- [WORK INSTRUCTIONS] Filter the data below, keeping only lines that contain "from".

- [MATERIALS PROVIDED]
*** Begin section ***
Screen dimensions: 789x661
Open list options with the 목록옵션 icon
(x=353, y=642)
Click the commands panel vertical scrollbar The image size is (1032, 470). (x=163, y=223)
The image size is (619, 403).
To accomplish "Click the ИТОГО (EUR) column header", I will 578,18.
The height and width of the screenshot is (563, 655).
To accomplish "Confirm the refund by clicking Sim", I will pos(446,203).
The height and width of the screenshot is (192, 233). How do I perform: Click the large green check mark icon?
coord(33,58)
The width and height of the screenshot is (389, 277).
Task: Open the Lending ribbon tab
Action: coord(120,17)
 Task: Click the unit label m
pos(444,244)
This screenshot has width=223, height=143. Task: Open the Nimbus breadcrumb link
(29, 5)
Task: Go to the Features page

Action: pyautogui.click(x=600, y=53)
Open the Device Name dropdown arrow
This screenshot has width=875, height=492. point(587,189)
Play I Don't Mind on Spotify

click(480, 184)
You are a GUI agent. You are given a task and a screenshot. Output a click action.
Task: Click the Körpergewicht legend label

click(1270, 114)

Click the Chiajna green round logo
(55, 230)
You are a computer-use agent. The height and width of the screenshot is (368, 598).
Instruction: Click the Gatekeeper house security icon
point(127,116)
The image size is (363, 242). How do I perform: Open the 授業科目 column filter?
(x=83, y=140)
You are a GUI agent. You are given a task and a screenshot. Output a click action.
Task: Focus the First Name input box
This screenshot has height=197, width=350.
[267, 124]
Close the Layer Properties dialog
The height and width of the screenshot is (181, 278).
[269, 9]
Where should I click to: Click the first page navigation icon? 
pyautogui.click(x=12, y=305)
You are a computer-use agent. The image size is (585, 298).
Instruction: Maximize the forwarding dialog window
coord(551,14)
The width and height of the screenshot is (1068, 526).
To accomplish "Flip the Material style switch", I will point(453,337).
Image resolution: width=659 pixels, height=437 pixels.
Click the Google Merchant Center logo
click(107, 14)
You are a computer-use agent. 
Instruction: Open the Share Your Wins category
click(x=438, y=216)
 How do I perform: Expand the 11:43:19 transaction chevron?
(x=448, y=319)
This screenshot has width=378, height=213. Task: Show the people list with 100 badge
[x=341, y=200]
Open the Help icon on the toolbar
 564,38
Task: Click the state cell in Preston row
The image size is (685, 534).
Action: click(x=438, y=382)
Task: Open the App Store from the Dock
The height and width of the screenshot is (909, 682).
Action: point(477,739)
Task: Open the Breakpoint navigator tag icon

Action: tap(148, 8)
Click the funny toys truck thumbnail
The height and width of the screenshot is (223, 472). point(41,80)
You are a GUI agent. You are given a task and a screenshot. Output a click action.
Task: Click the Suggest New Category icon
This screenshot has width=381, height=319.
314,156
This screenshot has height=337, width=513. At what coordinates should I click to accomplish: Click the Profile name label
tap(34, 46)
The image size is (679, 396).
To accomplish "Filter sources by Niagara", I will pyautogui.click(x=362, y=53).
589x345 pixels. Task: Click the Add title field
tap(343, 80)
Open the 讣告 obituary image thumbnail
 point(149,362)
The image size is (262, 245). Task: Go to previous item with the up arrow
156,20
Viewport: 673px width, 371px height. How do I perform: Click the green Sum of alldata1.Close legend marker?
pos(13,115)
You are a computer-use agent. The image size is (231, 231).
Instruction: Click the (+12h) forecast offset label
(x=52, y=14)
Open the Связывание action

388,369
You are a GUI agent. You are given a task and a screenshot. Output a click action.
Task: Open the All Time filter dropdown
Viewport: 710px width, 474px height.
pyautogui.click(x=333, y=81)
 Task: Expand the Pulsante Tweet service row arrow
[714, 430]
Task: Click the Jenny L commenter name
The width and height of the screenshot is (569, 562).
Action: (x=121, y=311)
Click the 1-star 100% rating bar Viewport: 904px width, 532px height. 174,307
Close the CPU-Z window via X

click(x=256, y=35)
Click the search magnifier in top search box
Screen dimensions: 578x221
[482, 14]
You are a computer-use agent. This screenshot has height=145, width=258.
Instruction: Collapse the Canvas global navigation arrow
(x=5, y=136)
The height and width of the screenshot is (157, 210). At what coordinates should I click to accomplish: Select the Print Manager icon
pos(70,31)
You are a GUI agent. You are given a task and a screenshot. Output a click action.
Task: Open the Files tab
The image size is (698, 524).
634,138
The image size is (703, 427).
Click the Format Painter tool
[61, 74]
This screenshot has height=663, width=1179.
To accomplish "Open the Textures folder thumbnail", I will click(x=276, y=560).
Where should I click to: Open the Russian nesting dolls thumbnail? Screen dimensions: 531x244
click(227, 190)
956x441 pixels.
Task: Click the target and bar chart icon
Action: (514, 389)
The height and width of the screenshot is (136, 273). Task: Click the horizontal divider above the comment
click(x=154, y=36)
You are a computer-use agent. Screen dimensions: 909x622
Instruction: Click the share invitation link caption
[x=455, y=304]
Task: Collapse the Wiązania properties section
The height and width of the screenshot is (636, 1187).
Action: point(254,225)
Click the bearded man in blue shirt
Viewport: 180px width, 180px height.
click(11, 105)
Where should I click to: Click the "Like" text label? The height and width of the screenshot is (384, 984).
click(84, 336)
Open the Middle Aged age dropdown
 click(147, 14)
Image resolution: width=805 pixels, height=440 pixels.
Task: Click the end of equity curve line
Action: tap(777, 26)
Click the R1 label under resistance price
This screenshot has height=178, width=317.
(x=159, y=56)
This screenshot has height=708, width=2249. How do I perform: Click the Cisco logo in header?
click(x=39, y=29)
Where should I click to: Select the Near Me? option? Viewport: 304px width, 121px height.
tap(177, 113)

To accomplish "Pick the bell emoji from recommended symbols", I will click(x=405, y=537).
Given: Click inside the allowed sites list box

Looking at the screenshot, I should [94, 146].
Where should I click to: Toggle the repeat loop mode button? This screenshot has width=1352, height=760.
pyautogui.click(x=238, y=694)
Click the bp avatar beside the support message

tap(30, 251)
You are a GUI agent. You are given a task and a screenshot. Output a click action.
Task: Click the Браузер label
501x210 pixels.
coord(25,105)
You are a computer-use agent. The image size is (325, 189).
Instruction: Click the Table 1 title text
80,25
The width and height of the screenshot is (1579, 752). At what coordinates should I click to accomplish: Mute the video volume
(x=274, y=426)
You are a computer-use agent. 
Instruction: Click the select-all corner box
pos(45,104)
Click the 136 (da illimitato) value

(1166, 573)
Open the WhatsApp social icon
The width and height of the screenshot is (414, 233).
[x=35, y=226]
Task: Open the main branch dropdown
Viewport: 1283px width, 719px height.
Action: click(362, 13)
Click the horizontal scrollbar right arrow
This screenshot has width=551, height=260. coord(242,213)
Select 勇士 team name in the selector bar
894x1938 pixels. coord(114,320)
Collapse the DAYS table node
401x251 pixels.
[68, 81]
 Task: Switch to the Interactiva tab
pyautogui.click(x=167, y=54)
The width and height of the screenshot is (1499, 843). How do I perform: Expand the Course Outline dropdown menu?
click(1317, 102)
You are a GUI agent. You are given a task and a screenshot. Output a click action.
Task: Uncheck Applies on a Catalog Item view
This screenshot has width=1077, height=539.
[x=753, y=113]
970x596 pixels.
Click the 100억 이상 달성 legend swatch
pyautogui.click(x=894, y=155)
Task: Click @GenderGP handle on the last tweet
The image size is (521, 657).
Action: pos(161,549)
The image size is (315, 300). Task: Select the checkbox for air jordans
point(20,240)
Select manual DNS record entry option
*** End section ***
- [TASK RESULT]
Task: Open the App Store from the Dock
To accomplish "Pick the bell emoji from recommended symbols", I will click(x=405, y=537).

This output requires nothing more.